**Задания:**
1. Кем работал Евгений Кропивницкий, судя по отрывку?
2. Повторите из отрывка кусок от слов «Оскар женился на» до слов «желез­ной кровати, отсутствовала.» включительно, слово в слово.

**Отрывок текста:**
^^^^^^^^^^^^^^^^

Я стою печальный у сараев

И стихи печальные пою.

Караул! Художник Замараев

Не одобрил живопись мою!

Евгений Кропивницкий

Под Москвой на станции Лианозово в нищенском бара­ке жил друг Генриха Сапгира и Холина художник Оскар Рабин. И Оскар, и Генрих, и Холин, и художник Юра Ва­сильев были учениками незаурядного человека Евгения Кропивницкого, учителя рисования в районном доме пионеров. Он оказал на них огромное влияние и снабдил таким заря­дом психической энергии, что все они, хотя каждый по-своему, стали видными представителями московской некон­формистской культуры. Но Кропивницкий на все смотрел «из гроба».

Учителем и другом старого Кропивницкого был поэт Фи­ларет Чернов, бродяга, погибший в лагерях. Я встретил его антирелигиозные стихи в газетах 1922-1923 гг. Это, есте­ственно, отразилось и на его учениках. Они могли, собрав­шись, распевать его песню, чуть не гимн:

Будешь ты лежать в могиле В отвратительнейшей гнили. Значит, все похерь!

Оскар женился на дочери Кропивницкого, Вале. К этому кругу принадлежал и сын Кропивницкого, Лев, также худож­ник.

В Лианозово повадилось приезжать множество народу. Од­нажды я застал там Алика Гинзбурга, но тогда не познако­мился с ним. Кстати, Алик тоже кончил мою школу, но на несколько лет позже.

Оскар был гол как сокол, почти нищий. Его только-только стали покупать частные коллекционеры. Барак его производил угнетающее впечатление. Мебель, кроме стола и желез­ной кровати, отсутствовала.

Искусство Оскара всегда было невеселое. Он пытался эс­тетизировать мир бараков.

65

Весной 1957 года мой приятель В. дал мне рукопись о на­родности искусства. В. уже имел два высших образования: физкультурное и истфак МГУ, и поступал на заочный ис­кусствоведческий факультет МГУ, чтобы иметь третий дип­лом! Он обладал исключительно солидной внешностью, а та­кие русские люди не могут ходить в рядовых. Их сразу по­сылают на руководящую работу. После окончания истфака В. был для стажировки направлен в один из московских рай­комов комсомола в качестве завотдела. Это было необходимым трамплином для его будущей карьеры.

Прочтя рукопись, я написал «эссе», восстав на самое по­нятие народности. Я пользовался аргументами, похожими на те, которыми пользовался Алексей Константинович Толстой:

Я ведь тоже народ,

Так за что ж для меня исключенье?

Вскоре поздно вечером ко мне без предупреждения при­шел В. с незнакомым мне Леней Ренделем. Они вывели меня на улицу и устроили проработку моего «эссе», причем про­работку марксистскую. Все было так внезапно, что я быстро сдался под энергичным напором, пока мы гуляли по сретен­ским переулкам. Рендель принялся расспрашивать меня про «Факел»: «А что? Хорошие там ребята? Надежные? Можно прийти послушать?»

Ничего не подозревая, я договорился, что когда в конце августа вернусь из отпуска, отведу его в «Факел».

^^^^^^^^^^^^^^^^

**Фрагмент данных:**
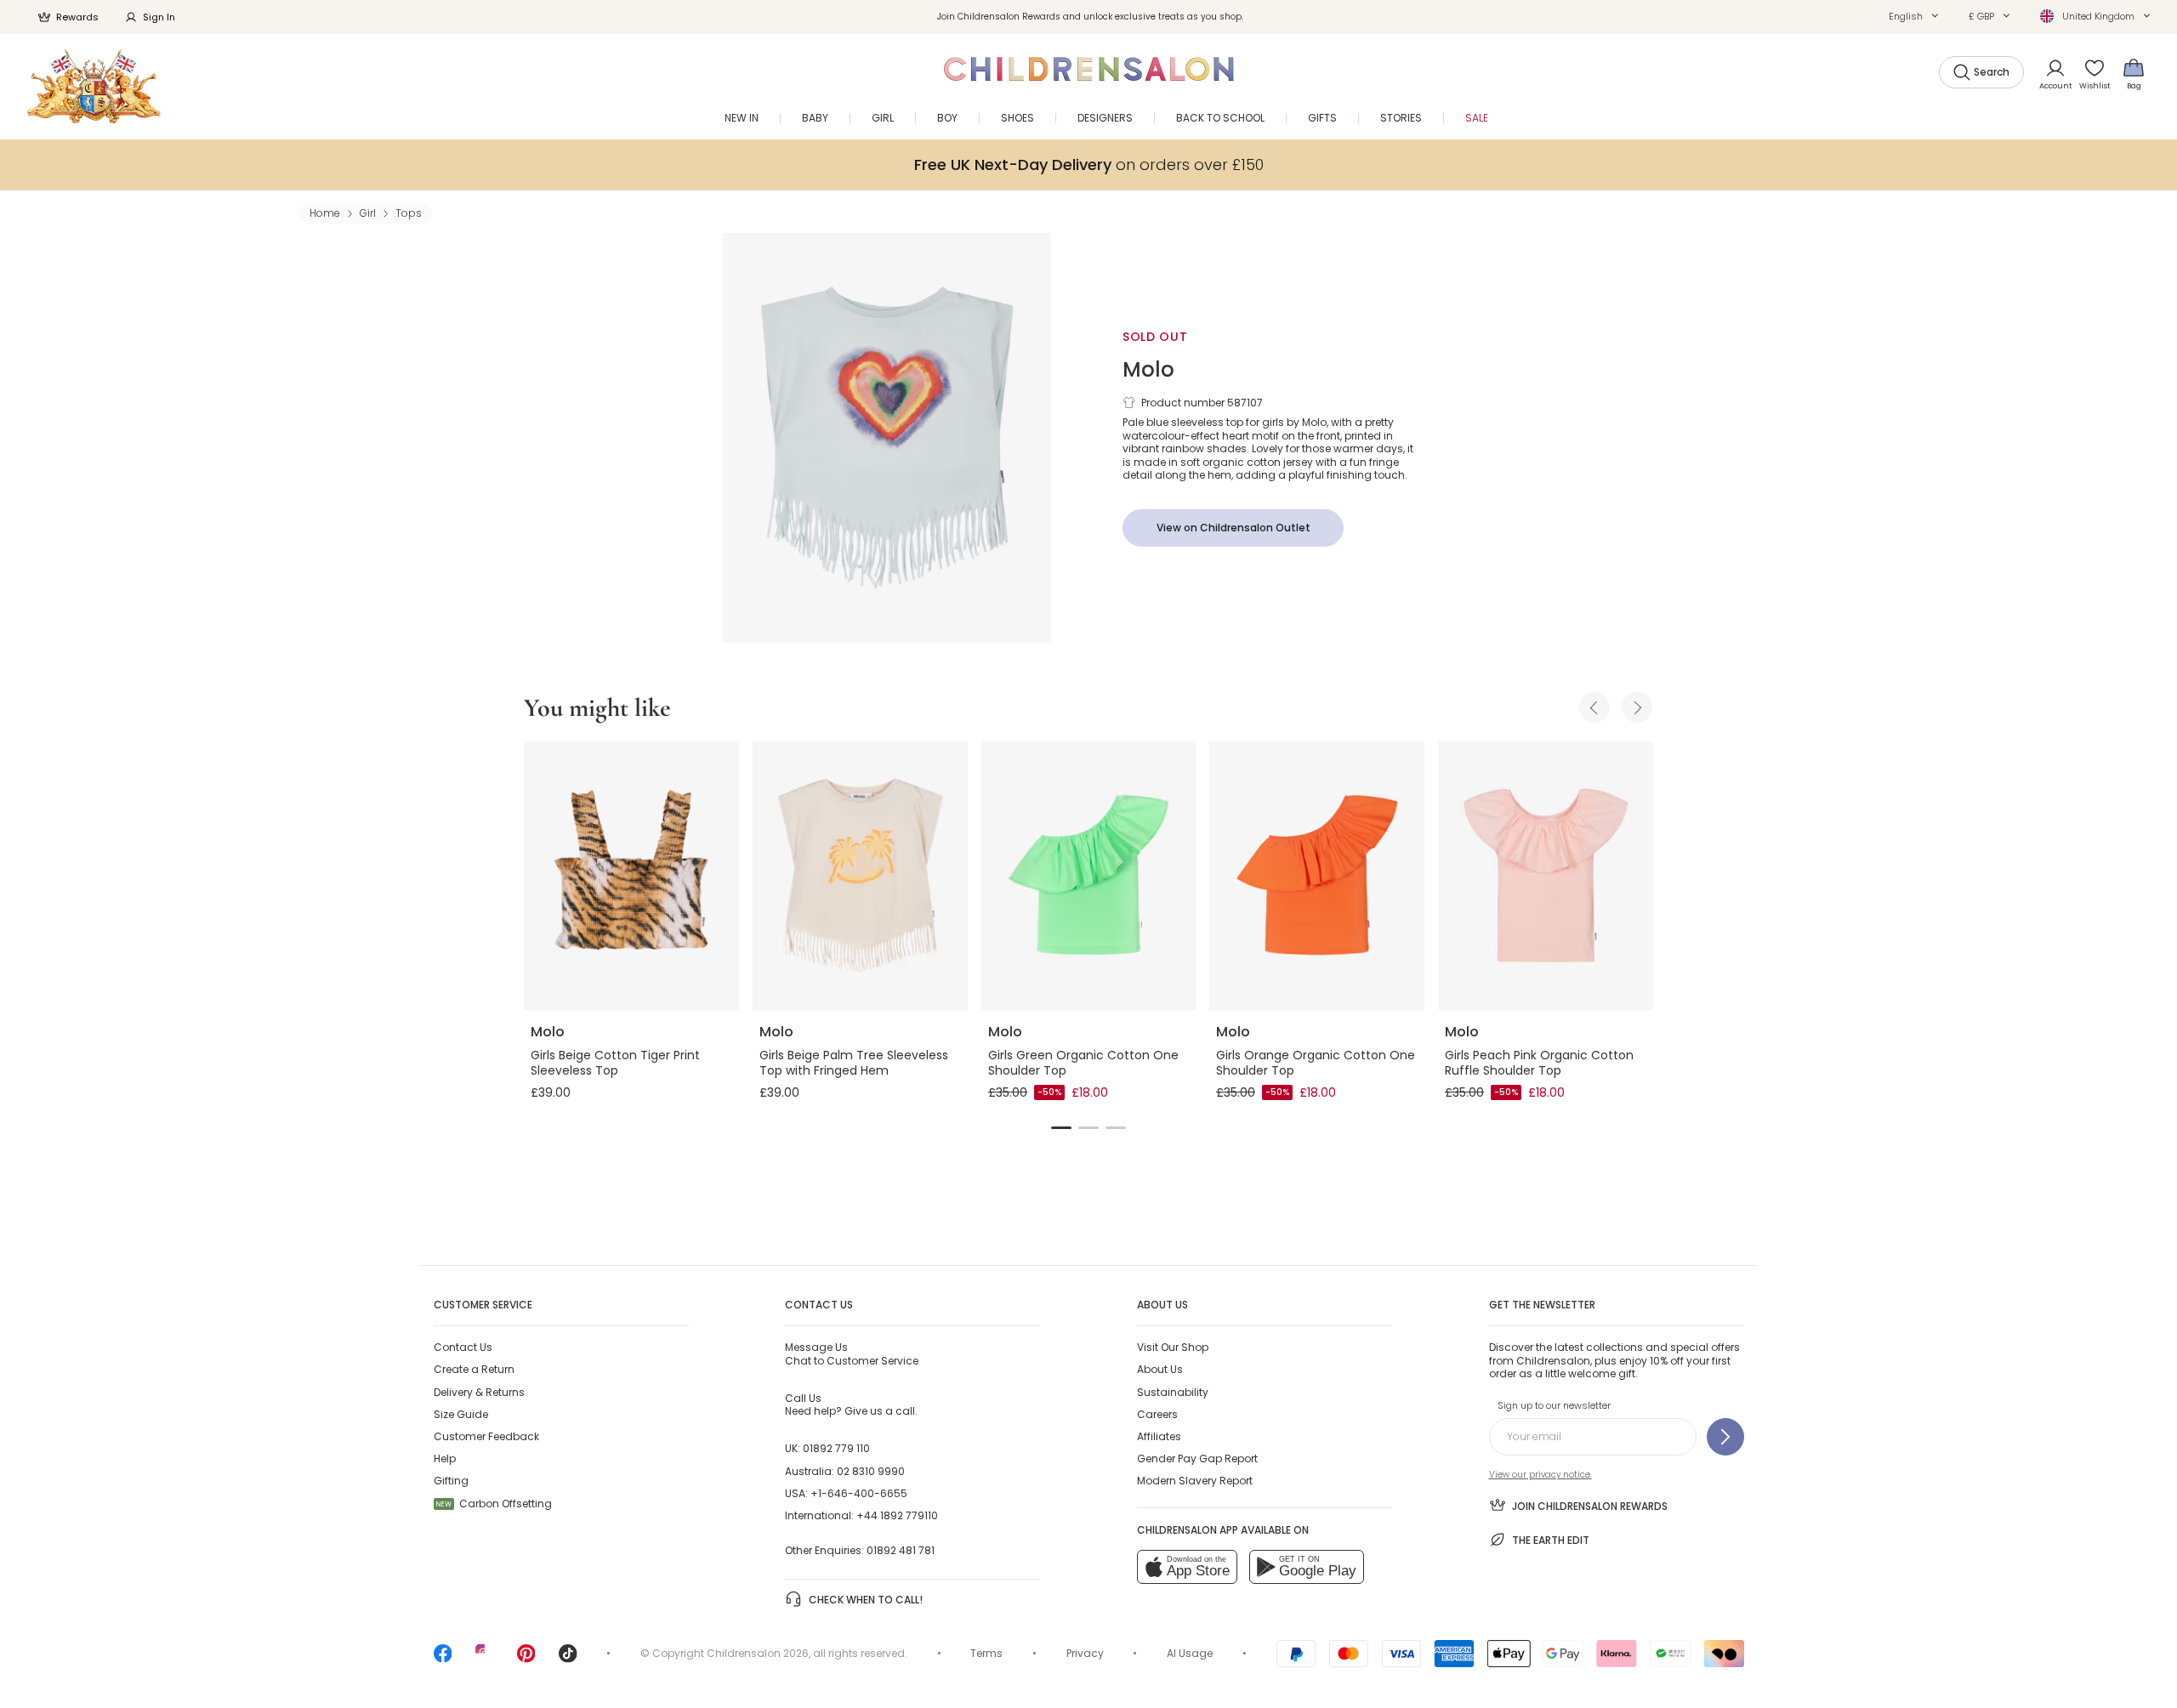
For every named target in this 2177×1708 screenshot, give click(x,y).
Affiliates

^^^^^^^^^^^^^^^^

**Ответы:**
1. Учителем рисования в районном доме пионеров.

2.
Оскар женился на дочери Кропивницкого, Вале. К этому кругу принадлежал и сын Кропивницкого, Лев, также худож­ник.

В Лианозово повадилось приезжать множество народу. Од­нажды я застал там Алика Гинзбурга, но тогда не познако­мился с ним. Кстати, Алик тоже кончил мою школу, но на несколько лет позже.

Оскар был гол как сокол, почти нищий. Его только-только стали покупать частные коллекционеры. Барак его производил угнетающее впечатление. Мебель, кроме стола и желез­ной кровати, отсутствовала.